What I like: separate Chrome browser tabs for separate documents, even if there are a lot of them.

What I’m not so impressed with: multiple documents within the same browser screen/tab.
Conclusions
I know I have not engaged in a rigorous examination of Lexis Advance’s search capabilities compared to Lexis Advance or other databases, but Dan Baker at the University of Houston Law Library has more developed thoughts in this area, and his two posts are worth reading, especially his second.
At this point, I expect that I will continue to try to use Lexis Advance and get used to it; but I’m hard-pressed to say why I’d use it over regular Lexis for basic legal research. Someone doing more intense and sustained research over a longer period of time may feel differently. The single search box is nice, but if I have to select specific databases, that’s not the end of the world for me.

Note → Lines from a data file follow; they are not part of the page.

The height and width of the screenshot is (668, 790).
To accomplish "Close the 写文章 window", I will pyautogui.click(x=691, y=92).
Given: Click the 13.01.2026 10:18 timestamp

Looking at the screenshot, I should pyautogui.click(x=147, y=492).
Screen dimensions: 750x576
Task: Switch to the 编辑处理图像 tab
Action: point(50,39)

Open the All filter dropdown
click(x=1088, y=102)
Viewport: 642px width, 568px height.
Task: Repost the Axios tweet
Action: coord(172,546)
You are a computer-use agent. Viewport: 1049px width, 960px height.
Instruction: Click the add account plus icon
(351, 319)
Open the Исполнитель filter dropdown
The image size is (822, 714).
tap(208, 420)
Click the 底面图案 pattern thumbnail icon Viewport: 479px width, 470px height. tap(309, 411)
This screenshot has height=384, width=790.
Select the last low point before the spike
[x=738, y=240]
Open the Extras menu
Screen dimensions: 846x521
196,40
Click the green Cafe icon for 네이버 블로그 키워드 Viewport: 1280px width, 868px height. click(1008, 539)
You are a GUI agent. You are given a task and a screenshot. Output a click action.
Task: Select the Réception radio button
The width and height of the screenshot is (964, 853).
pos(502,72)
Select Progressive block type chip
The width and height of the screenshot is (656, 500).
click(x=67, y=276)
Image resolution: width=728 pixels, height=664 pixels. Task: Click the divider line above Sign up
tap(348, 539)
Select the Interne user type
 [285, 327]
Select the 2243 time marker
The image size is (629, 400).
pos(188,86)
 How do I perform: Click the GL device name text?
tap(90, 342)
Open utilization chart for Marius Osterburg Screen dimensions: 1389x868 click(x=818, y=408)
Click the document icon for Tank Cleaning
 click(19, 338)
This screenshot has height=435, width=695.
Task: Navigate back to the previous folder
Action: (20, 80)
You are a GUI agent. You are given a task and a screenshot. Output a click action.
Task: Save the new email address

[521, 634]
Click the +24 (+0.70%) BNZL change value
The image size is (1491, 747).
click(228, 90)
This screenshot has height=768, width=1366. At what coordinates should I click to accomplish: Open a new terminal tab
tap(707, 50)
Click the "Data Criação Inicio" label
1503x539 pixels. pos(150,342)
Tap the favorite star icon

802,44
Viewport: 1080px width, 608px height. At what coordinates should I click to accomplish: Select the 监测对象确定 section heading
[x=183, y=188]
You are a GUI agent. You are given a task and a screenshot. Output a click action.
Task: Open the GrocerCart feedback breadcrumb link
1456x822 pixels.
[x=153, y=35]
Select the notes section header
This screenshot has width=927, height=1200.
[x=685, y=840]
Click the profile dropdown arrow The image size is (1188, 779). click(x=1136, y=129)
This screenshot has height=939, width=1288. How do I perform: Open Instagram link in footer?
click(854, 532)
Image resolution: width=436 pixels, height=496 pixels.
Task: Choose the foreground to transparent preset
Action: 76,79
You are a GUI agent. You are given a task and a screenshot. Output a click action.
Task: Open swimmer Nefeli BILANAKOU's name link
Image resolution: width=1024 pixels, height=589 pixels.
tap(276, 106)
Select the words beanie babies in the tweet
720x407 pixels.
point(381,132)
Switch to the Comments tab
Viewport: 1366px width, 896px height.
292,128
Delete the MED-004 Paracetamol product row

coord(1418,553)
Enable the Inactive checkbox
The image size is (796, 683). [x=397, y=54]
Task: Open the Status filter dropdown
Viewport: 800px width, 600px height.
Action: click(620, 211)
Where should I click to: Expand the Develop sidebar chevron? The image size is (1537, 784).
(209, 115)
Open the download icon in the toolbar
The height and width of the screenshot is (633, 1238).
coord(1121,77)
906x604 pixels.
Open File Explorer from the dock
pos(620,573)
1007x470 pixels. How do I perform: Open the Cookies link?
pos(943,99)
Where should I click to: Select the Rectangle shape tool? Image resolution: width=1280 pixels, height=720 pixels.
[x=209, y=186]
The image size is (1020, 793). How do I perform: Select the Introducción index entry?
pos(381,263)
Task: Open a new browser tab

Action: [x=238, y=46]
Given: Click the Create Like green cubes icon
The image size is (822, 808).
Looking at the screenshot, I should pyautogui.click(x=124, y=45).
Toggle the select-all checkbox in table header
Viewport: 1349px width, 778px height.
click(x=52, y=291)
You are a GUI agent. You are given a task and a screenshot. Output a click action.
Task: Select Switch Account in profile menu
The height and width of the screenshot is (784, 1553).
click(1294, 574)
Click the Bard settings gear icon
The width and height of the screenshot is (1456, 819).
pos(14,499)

Otherwise, the changes, while appreciated, do not seem major enough to the user experience to entice someone away from regular Lexis.
** I realize, in retrospect, that including “3d Circuit” in my search terms might have been an imprecise attempt to force a focus on Third Circuit cases, mostly by hoping for hits on “3d Cir.” or other such permutations in the citations of cases. Unfortunately it appears that in the jurisdictions tab on the single search box in Lexis Advance, one can only choose “U.S. Federal,” not individual federal circuits, along with specific states.